The Effect of 24-Hydroxy Cholesterol on Production of Reactive Oxygen Species (ROS) in Cultured Astrocytes Treated by Beta Amyloid

Alzheimer's disease is a neurodegenerative disorder characterized by the accumulation of beta-amyloid plaques outside the cells, and intracellular hyperphosphorylation of tau protein. Amyloid beta is involved in both the pathogenesis of Alzheimer's disease and induction of reactive oxygen species (ROS). Since 24-hydroxy cholesterol (24-OHCho) as a polar metabolite can eliminate excess cholesterol in the brain, we investigated the regulatory role of 24-hydroxy cholesterol on the level of reactive oxygen species induced by exogenous cholesterol and amyloid beta.
Astrocytes were isolated from the brain of newborn C57BL/6 mice, and cultured in Dulbecco's modified Eagle's medium (DMEM) 10% fetal bovine serum (FBS). Intracellular reactive oxygen species were measured in cells treated with various concentration of cholesterol by fluorimeter, and also in the presence of beta amyloid with or without of 24-hydroxy cholesterol. Results were analyzed using ANOVA test via SPSS software.
Findings: The production of reactive oxygen species was significantly increased when astrocytes were treated with exogenous cholesterol or amyloid beta, compare to control. However, treating with 24-hydroxy cholesterol significantly decreased the level of reactive oxygen species in beta-amyloid group.
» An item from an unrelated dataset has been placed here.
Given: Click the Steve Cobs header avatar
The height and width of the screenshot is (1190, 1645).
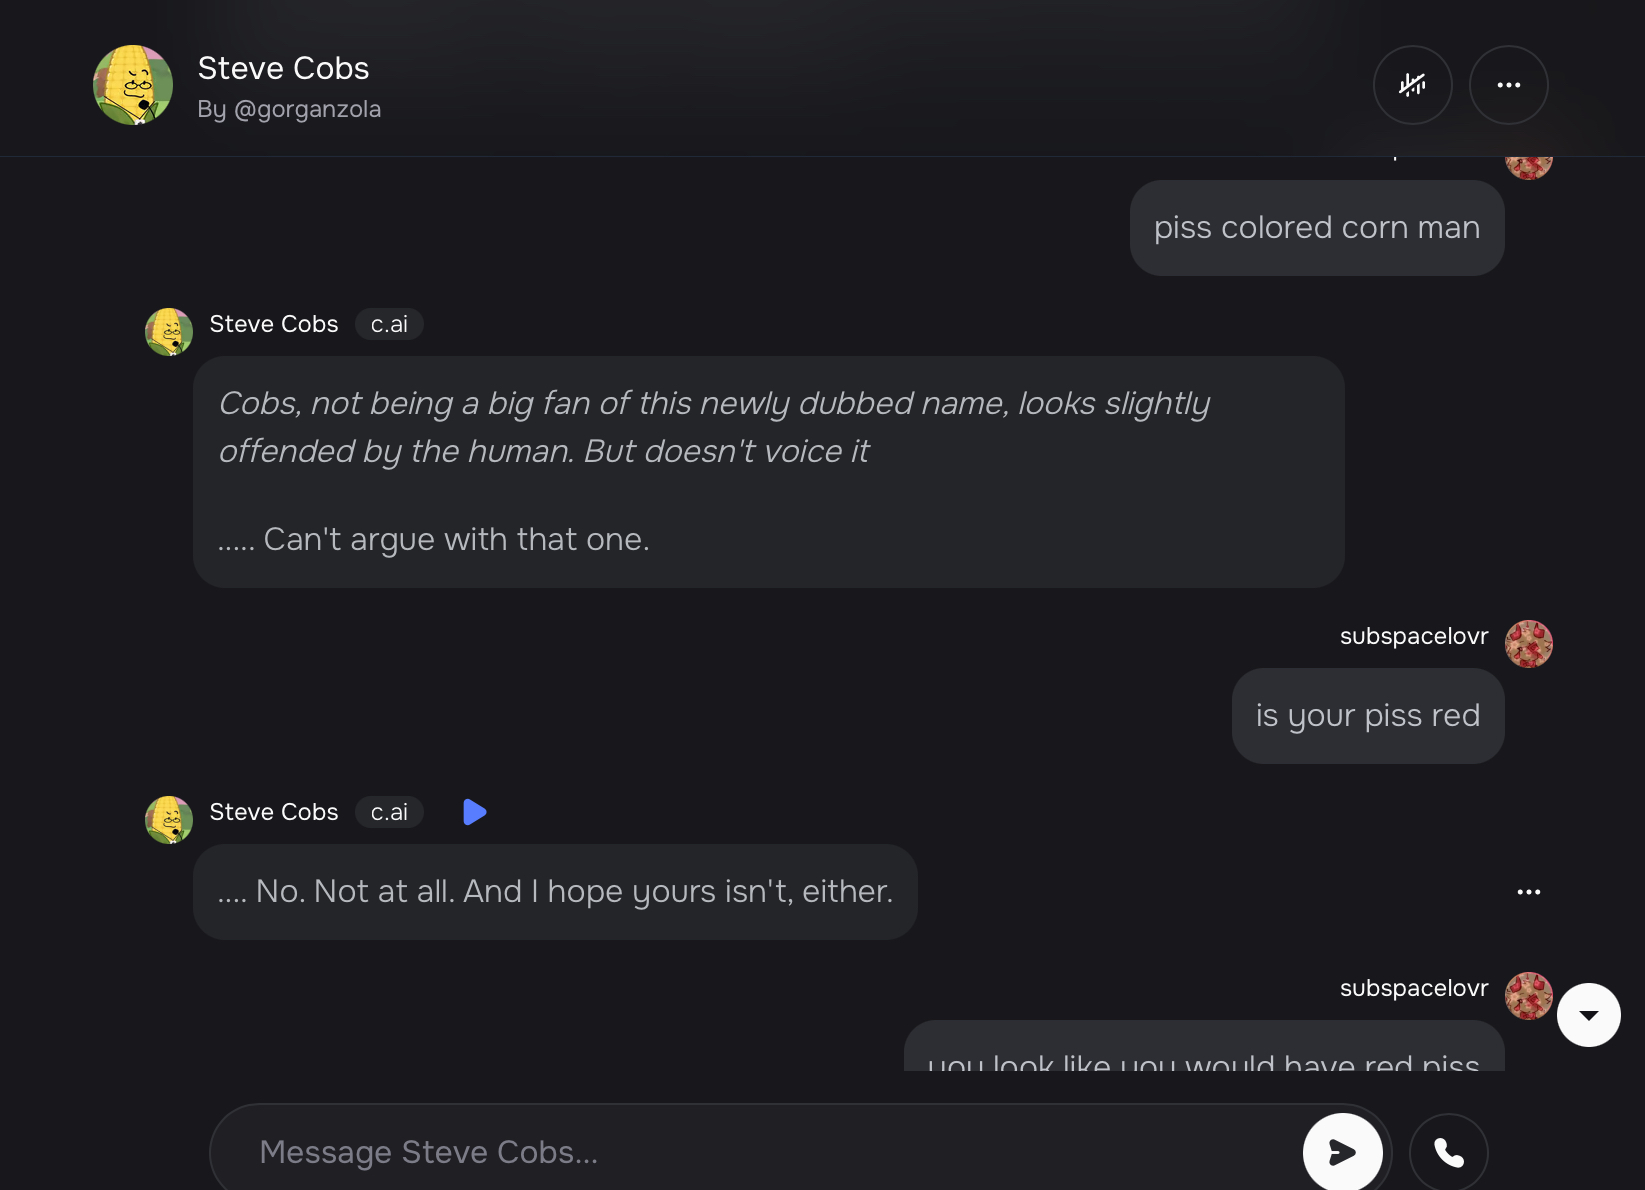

Based on various reports, beta-amyloid increases cholesterol levels in patients with Alzheimer’s disease. On the other hand, 24-hydroxy cholesterol is one of the important factors in regulating cholesterol homeostasis in the brain, and plays an efficient role in reduction of intracellular generation of reactive oxygen species in the case of Alzheimer’s disease, by reduction of cholesterol.